[Recorded data]
--------

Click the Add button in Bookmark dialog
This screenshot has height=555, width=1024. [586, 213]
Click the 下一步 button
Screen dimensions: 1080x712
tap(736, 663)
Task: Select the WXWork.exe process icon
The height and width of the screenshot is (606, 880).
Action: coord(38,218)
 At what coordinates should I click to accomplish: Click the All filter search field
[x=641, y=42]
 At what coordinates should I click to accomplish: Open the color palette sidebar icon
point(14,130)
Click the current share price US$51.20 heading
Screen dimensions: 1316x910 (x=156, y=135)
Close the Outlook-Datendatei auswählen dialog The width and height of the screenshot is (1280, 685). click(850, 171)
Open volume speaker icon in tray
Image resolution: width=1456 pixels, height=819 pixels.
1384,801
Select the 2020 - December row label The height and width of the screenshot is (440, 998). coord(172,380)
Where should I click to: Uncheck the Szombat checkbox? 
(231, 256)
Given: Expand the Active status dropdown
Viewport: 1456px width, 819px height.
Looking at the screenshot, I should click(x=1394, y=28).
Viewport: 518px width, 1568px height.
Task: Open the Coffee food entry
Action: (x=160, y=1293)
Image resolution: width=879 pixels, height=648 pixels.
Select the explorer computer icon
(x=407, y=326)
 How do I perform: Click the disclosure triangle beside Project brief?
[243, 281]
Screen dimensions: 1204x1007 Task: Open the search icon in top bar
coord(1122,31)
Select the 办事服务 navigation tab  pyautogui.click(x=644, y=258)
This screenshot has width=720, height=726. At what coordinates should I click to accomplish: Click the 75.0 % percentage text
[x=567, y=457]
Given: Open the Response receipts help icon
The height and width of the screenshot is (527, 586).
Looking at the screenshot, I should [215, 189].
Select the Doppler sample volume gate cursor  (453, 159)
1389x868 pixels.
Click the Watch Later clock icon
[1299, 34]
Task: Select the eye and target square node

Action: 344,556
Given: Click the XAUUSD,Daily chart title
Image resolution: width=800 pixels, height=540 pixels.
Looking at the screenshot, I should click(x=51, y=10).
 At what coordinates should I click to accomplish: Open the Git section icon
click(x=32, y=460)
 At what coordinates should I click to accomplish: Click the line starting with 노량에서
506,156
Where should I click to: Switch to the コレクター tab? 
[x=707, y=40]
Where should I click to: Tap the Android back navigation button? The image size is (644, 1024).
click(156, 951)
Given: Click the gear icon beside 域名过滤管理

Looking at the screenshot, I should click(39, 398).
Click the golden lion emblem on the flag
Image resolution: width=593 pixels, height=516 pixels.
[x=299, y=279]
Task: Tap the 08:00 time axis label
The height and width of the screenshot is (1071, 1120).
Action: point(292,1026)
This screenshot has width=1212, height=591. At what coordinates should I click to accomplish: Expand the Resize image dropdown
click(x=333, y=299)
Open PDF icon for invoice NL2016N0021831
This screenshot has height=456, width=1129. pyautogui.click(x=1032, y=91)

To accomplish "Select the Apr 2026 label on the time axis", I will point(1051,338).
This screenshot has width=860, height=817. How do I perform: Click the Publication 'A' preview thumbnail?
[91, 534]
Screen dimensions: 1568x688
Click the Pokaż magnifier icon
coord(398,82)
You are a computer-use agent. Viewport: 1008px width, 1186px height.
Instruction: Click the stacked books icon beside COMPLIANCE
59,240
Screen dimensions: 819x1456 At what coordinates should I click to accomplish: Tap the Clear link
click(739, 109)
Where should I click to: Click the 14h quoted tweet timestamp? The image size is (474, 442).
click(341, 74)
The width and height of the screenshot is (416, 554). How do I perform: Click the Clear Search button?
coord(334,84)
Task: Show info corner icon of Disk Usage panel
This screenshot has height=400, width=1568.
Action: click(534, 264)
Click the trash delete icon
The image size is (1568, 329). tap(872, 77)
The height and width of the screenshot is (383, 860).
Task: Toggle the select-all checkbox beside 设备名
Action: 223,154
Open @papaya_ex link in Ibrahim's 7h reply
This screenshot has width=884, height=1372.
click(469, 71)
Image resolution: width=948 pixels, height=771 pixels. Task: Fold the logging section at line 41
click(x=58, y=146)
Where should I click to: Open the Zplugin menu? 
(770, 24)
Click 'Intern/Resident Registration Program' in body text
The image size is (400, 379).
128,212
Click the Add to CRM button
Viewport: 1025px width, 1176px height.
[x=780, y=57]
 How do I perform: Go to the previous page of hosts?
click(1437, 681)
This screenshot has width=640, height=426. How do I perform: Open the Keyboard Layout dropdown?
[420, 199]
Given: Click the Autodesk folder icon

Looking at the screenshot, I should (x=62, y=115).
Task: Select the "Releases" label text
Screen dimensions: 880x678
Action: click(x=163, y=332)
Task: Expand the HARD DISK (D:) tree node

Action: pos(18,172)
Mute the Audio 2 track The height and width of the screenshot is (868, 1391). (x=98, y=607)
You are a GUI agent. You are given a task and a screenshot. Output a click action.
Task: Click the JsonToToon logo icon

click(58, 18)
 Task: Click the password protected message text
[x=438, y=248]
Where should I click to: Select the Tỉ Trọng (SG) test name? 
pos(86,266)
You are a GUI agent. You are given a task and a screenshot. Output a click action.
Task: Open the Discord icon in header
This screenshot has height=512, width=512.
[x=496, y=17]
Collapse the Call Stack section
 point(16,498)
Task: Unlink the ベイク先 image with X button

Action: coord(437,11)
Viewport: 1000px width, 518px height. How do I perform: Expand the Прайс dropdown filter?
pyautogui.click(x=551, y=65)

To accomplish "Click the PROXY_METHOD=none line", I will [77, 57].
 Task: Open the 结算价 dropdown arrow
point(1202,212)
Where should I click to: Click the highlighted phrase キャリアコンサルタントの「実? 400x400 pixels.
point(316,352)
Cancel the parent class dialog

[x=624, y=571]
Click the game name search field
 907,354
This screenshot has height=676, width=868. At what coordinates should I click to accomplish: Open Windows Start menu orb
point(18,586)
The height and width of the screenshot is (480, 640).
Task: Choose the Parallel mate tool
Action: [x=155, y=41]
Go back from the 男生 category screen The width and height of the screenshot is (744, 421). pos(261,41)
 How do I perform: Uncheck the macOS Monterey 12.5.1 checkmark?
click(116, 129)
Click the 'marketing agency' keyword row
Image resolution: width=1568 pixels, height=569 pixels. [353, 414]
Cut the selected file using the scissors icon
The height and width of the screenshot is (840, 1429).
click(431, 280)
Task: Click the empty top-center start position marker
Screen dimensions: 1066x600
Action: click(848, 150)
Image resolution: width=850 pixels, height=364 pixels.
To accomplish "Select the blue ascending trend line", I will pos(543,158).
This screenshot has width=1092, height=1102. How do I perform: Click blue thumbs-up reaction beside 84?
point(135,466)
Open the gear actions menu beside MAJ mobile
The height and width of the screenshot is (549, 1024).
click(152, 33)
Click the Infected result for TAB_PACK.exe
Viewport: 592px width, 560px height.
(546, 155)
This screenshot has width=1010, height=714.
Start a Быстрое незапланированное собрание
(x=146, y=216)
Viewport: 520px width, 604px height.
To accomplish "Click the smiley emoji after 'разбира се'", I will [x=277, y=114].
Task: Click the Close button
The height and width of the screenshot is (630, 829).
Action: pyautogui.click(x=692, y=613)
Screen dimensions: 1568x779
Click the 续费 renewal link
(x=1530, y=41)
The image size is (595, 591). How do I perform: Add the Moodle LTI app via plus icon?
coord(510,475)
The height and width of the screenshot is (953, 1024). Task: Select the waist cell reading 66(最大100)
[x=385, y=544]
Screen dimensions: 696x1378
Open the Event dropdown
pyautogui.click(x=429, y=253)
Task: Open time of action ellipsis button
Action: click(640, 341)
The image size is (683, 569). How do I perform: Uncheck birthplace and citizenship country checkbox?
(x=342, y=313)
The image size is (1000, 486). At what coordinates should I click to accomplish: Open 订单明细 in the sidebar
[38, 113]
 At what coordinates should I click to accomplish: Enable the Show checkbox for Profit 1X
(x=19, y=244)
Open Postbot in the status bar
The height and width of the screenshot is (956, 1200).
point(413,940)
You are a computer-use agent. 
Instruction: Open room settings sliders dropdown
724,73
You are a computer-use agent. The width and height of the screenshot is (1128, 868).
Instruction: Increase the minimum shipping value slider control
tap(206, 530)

--------

### Exercise
Copy out the records word for word, everything from the first line down to and including the line containing "(x=407, y=326)".

### Right answer
Click the Add button in Bookmark dialog
This screenshot has height=555, width=1024. [586, 213]
Click the 下一步 button
Screen dimensions: 1080x712
tap(736, 663)
Task: Select the WXWork.exe process icon
The height and width of the screenshot is (606, 880).
Action: coord(38,218)
 At what coordinates should I click to accomplish: Click the All filter search field
[x=641, y=42]
 At what coordinates should I click to accomplish: Open the color palette sidebar icon
point(14,130)
Click the current share price US$51.20 heading
Screen dimensions: 1316x910 (x=156, y=135)
Close the Outlook-Datendatei auswählen dialog The width and height of the screenshot is (1280, 685). click(850, 171)
Open volume speaker icon in tray
Image resolution: width=1456 pixels, height=819 pixels.
1384,801
Select the 2020 - December row label The height and width of the screenshot is (440, 998). coord(172,380)
Where should I click to: Uncheck the Szombat checkbox? 
(231, 256)
Given: Expand the Active status dropdown
Viewport: 1456px width, 819px height.
Looking at the screenshot, I should click(x=1394, y=28).
Viewport: 518px width, 1568px height.
Task: Open the Coffee food entry
Action: (x=160, y=1293)
Image resolution: width=879 pixels, height=648 pixels.
Select the explorer computer icon
(x=407, y=326)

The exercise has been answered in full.